[[ EXCERPT TO READ, beginning ]]

This is me testing LATEX for my blog. Don’t judge me for this. :)
Question: If A1=cA2 and B1=cB2 prove that (A1→B1)=c(A2→B2).
Or in other words If the cardinality of A1 and B1 are equal to that of A2 and B2 respectively, then the cardinality of the set of functions from A1→B1 is equal to that of the set of functions from A2→B2
(from Notes on Set Theory, Yiannis Moschovakis, Chapter 2, Exercise 2.33)
Proof: Let σ:A1→A2 and ϕ:B1→B2 be two bijections.
And f:A1→B1 be any map. Define g=ϕ⋅f⋅σ−1. We claim that this map T:(f→g) is a bijection.
Is T well defined?#
Verify that T(f):=ϕ⋅f⋅σ−1 is indeed a map from (A2→B2)
Is T onto?#
Let g0 be any arbitary map from (A2→B2). Then T(ϕ−1⋅g0⋅σ)=ϕ⋅ϕ−1⋅g0⋅σ⋅σ−1=g0
Is T one-one?#
Let T(f1)=T(f2)
⟹ϕ⋅f1⋅σ−1=ϕ⋅f2⋅σ−1 ⟹ϕ−1ϕ⋅f1⋅σ−1σ = ϕ−1ϕ⋅f2⋅σ−1σ ⟹f1=f2
Note that since ϕ and σ are bijections, their inverses are well defined and function property of equal input gives equal output.
Hence T is a bijection from (A1→B1)→(A2→B2) and therefore (A1→B1)=c(A2→B2)

[[ EXCERPT TO READ, end ]]
[[ GIVEN RECORDS, beginning ]]

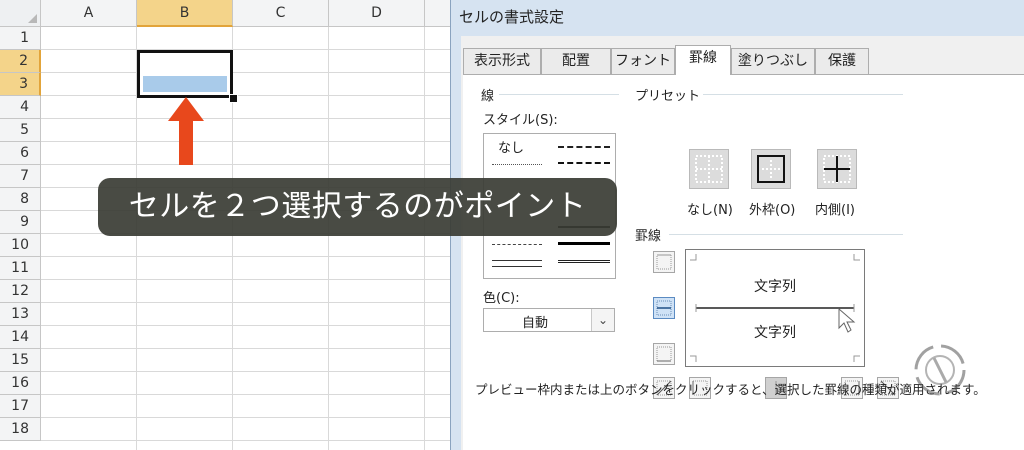 The image size is (1024, 450). What do you see at coordinates (20, 130) in the screenshot?
I see `row-header-5: 5` at bounding box center [20, 130].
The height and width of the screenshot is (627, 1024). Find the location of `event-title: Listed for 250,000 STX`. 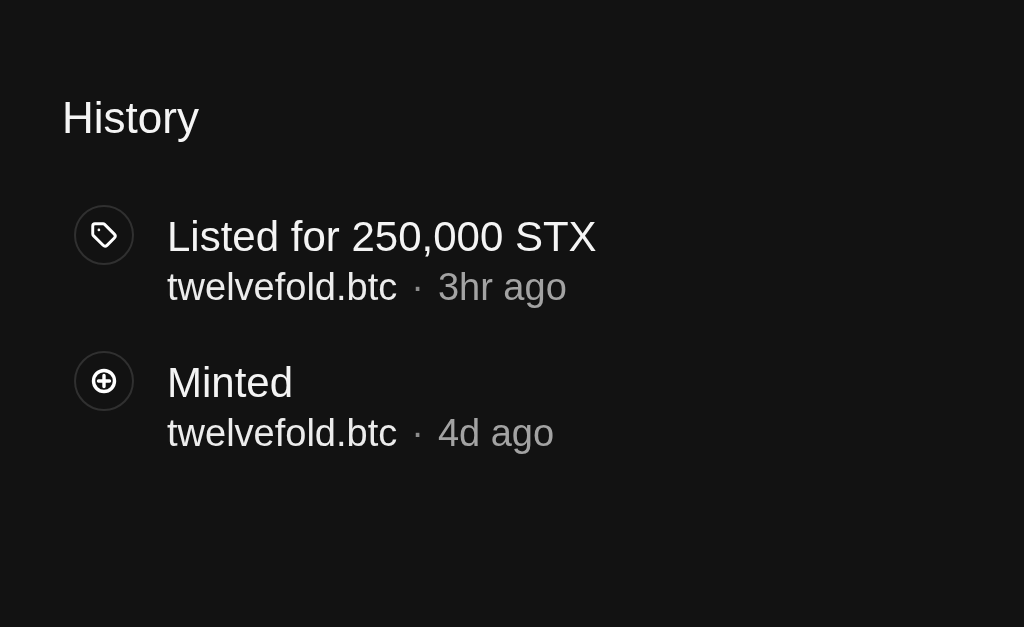

event-title: Listed for 250,000 STX is located at coordinates (382, 237).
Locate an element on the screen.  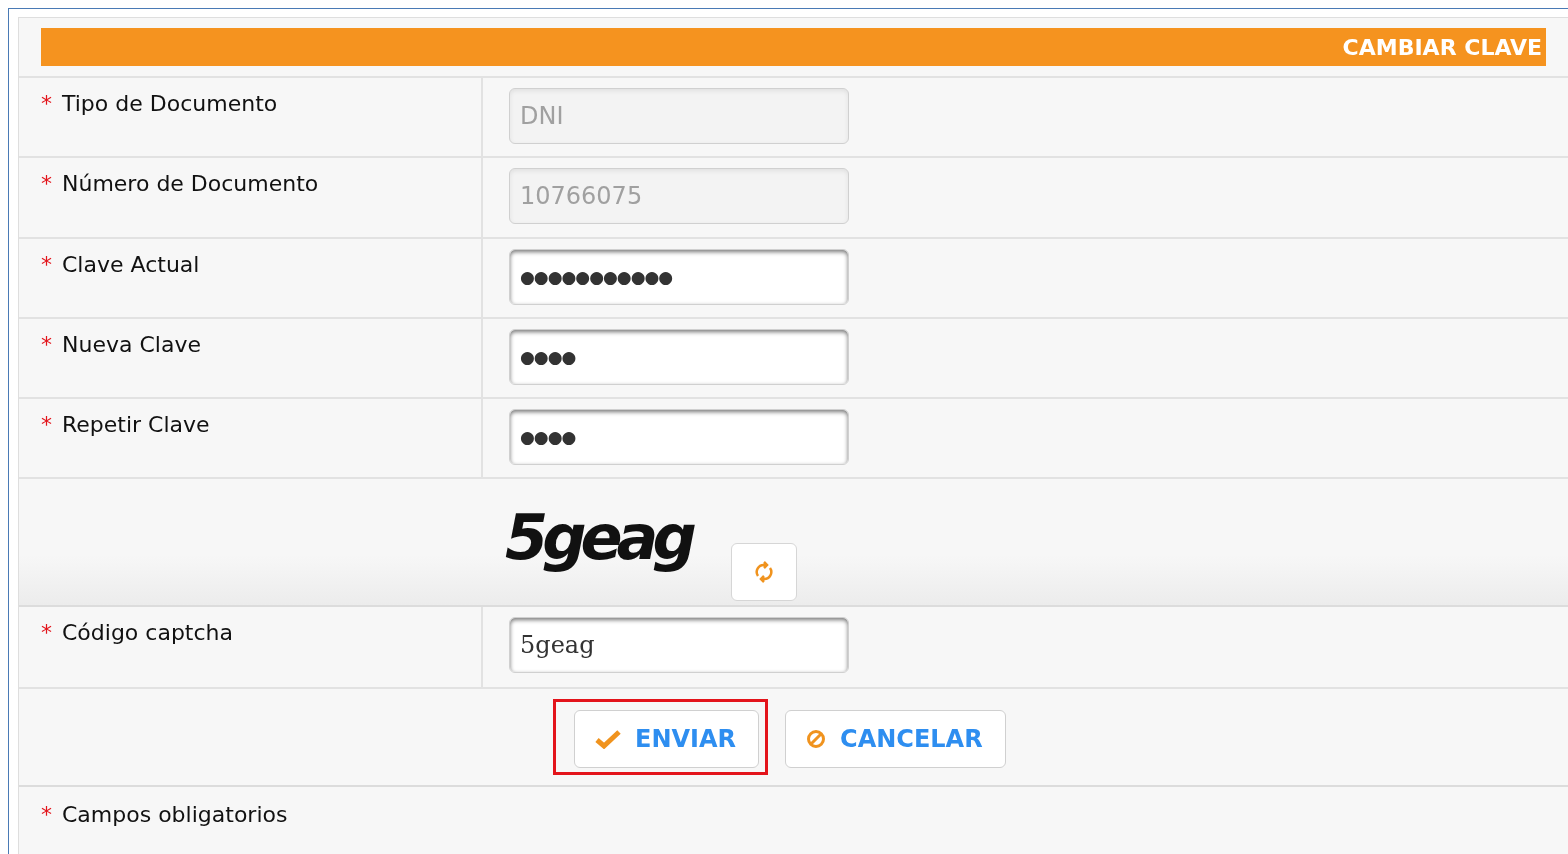
panel-title: CAMBIAR CLAVE is located at coordinates (794, 47).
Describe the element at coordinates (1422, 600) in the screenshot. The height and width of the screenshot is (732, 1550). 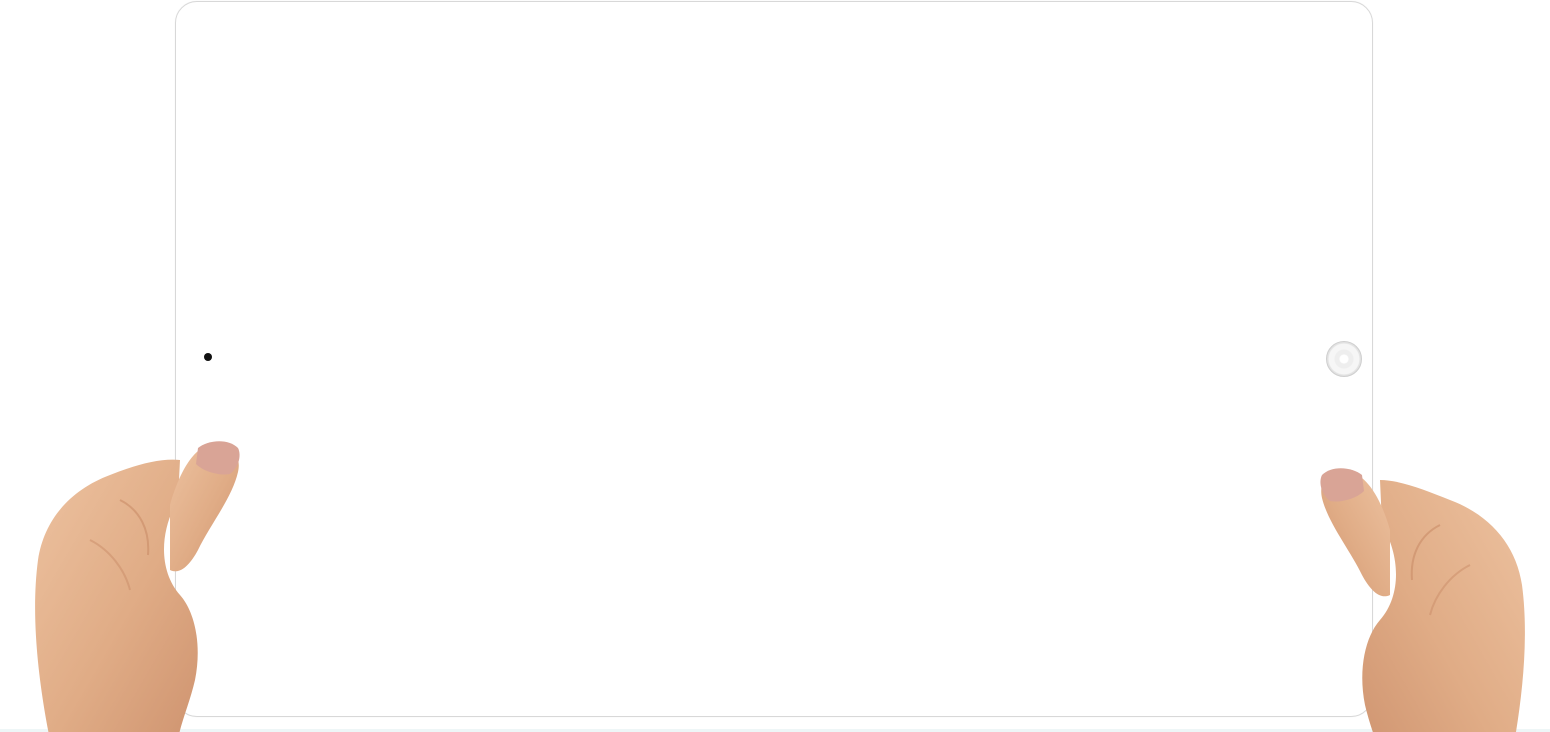
I see `right-hand` at that location.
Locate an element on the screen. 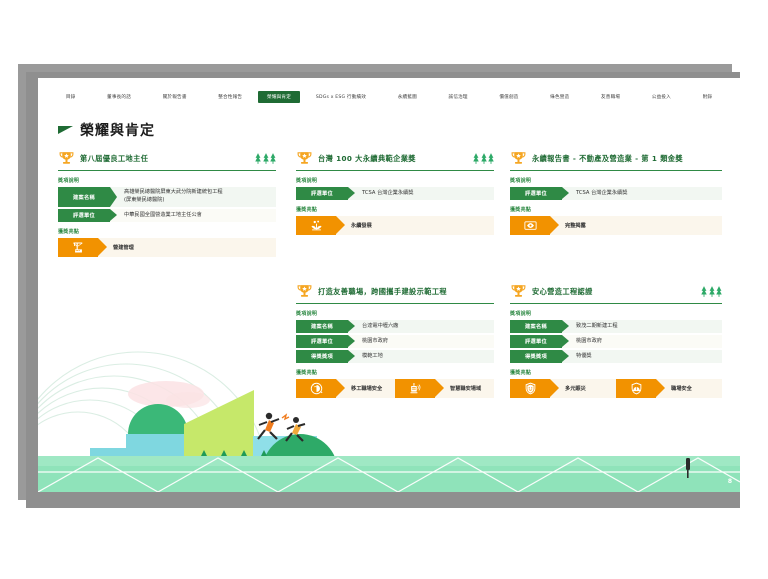  detail-row: 評選單位 中華民國全國營造業工地主任公會 is located at coordinates (167, 216).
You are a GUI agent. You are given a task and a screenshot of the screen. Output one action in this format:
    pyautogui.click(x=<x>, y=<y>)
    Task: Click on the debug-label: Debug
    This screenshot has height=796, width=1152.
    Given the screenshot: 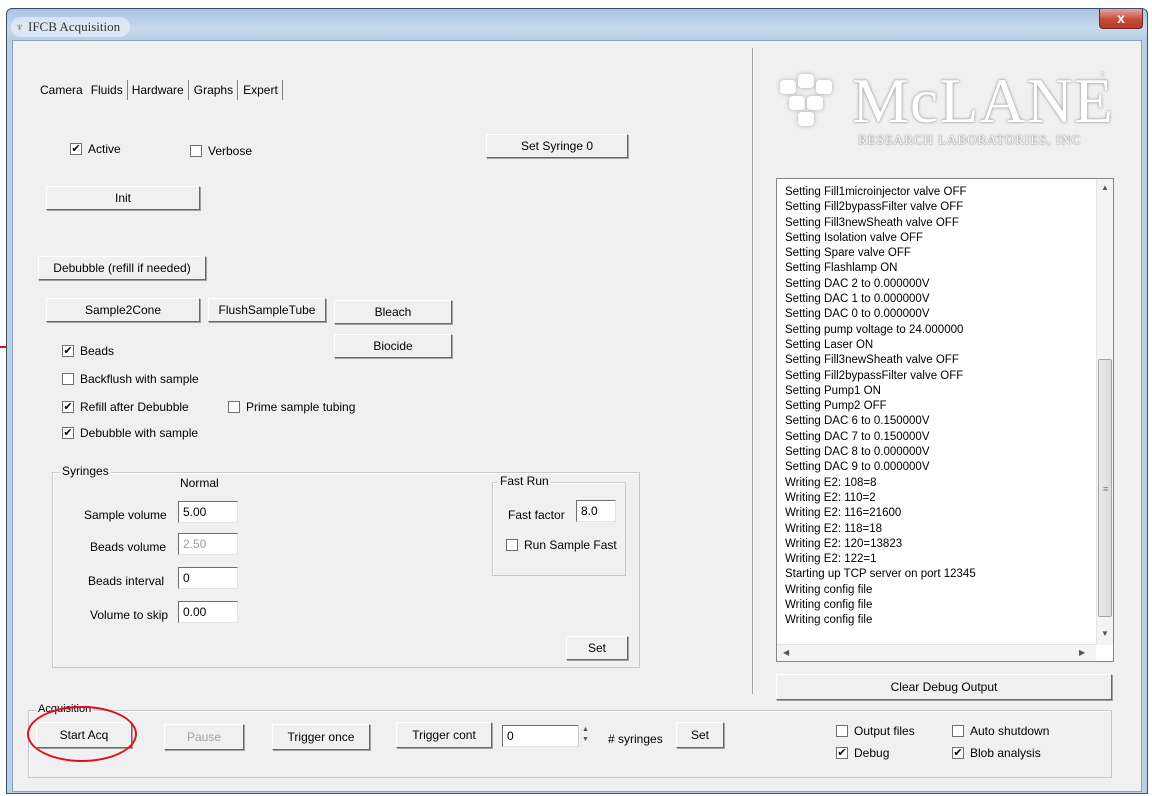 What is the action you would take?
    pyautogui.click(x=872, y=753)
    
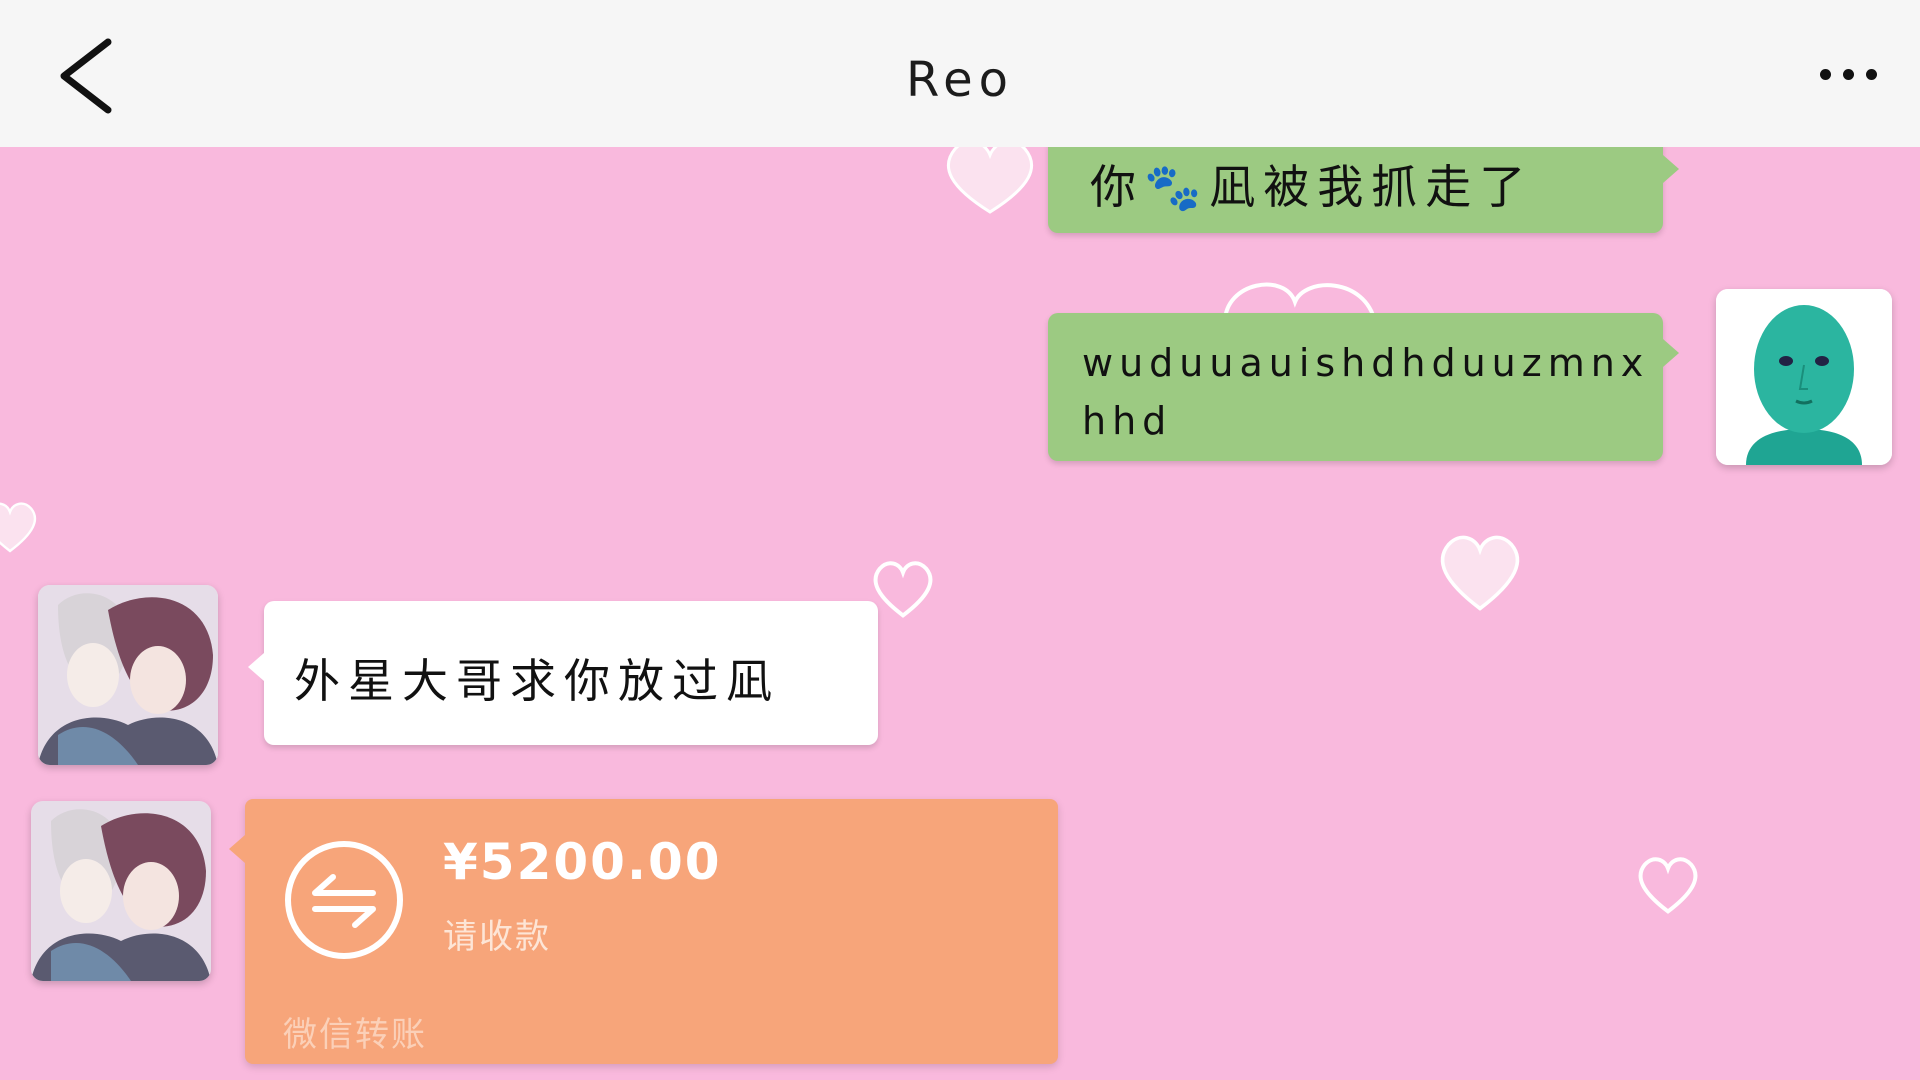  Describe the element at coordinates (1364, 387) in the screenshot. I see `message-bubble-self: wuduuauishdhduuzmnx hhd` at that location.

[[ GIVEN RECORDS, end ]]

WORK REQUIRED: Return the part of the set theory proof starting with "Is T onto?#" and going on through "and therefore (A1→B1)=c(A2→B2)". The entries above come from a different source than the text.

ANSWER SECTION:
Is T onto?#
Let g0 be any arbitary map from (A2→B2). Then T(ϕ−1⋅g0⋅σ)=ϕ⋅ϕ−1⋅g0⋅σ⋅σ−1=g0
Is T one-one?#
Let T(f1)=T(f2)
⟹ϕ⋅f1⋅σ−1=ϕ⋅f2⋅σ−1 ⟹ϕ−1ϕ⋅f1⋅σ−1σ = ϕ−1ϕ⋅f2⋅σ−1σ ⟹f1=f2
Note that since ϕ and σ are bijections, their inverses are well defined and function property of equal input gives equal output.
Hence T is a bijection from (A1→B1)→(A2→B2) and therefore (A1→B1)=c(A2→B2)